Revisiting Defects4J for Fault Localization in Diverse Development Scenarios
Why this work is in the frame
A frame that forgets how it found something cannot be audited. These are the routes that admitted this work.
Bibliographic record
Abstract
Defects4J stands out as a leading benchmark dataset for software testing research, providing a controlled environment to study real bugs from prominent open-source systems. While Defects4J provides a clean and valuable dataset, we aim to explore how fault localization techniques perform under less-controlled development scenarios. In this paper, we revisited Defects4J to study developers’ changes to fault-triggering tests after the bugs were reported/fixed. We aim to introduce a new evaluation scenario within Defects4J, focusing on the implications of regression tests and test changes added after the bug was fixed. We analyze when these tests were modified relative to bug report creation and examine spectrum-based fault localization (SBFL) performance in less-controlled settings.

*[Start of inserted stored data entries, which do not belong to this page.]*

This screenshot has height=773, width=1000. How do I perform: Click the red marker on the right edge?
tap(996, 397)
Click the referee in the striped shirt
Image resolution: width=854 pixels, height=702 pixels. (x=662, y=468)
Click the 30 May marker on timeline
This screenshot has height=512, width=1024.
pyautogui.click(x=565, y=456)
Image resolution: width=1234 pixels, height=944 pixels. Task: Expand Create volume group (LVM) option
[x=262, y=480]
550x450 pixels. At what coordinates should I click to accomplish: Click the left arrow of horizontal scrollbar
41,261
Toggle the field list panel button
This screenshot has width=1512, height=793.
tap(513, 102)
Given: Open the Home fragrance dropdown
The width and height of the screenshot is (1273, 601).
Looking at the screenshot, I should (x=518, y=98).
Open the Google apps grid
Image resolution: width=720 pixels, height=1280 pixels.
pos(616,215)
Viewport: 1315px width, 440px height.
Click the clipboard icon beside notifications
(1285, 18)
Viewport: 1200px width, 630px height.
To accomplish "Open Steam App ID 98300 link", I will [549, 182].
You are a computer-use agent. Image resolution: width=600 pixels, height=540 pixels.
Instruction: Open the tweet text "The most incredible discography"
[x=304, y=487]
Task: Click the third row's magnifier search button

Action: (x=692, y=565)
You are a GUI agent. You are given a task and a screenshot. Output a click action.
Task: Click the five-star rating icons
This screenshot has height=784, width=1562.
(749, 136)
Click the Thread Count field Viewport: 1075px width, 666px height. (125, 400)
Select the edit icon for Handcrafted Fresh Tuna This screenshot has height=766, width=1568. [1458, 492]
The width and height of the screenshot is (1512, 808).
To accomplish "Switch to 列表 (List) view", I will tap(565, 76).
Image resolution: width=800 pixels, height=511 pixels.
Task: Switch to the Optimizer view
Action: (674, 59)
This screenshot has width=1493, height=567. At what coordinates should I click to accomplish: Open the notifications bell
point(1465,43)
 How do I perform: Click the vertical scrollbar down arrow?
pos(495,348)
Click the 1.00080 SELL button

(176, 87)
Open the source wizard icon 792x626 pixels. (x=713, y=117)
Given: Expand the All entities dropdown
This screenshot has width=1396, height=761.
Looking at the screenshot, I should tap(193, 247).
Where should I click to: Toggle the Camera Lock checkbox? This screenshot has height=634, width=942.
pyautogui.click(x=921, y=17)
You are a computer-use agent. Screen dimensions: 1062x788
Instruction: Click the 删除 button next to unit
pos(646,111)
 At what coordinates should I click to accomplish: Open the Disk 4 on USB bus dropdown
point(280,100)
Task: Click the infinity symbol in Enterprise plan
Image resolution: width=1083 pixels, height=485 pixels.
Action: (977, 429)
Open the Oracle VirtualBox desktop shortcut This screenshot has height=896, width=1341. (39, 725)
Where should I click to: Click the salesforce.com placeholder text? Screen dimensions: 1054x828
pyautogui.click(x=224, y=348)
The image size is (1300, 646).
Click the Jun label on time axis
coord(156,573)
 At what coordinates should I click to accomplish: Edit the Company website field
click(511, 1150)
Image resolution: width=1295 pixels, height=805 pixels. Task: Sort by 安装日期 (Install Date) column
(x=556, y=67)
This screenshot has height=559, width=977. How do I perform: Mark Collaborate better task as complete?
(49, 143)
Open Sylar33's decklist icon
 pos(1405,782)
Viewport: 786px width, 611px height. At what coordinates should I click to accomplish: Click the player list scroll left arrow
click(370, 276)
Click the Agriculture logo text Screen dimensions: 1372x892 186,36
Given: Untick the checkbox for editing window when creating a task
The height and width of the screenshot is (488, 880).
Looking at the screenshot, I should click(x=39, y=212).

Our findings show that 1) 55% of the fault-triggering tests were added to replicate the bug or test for regression; 2) 22% of the tests were changed after the bug reports, incorporating information related to the bug; 3) developers often update tests with new assertions or changes to match source code updates; and 4) SBFL performance differs significantly in less-controlled settings (down by at most 90% for Mean First Rank). Our study points out the diverse development scenarios in the studied bugs, highlighting new settings for future SBFL evaluations and bug benchmarks.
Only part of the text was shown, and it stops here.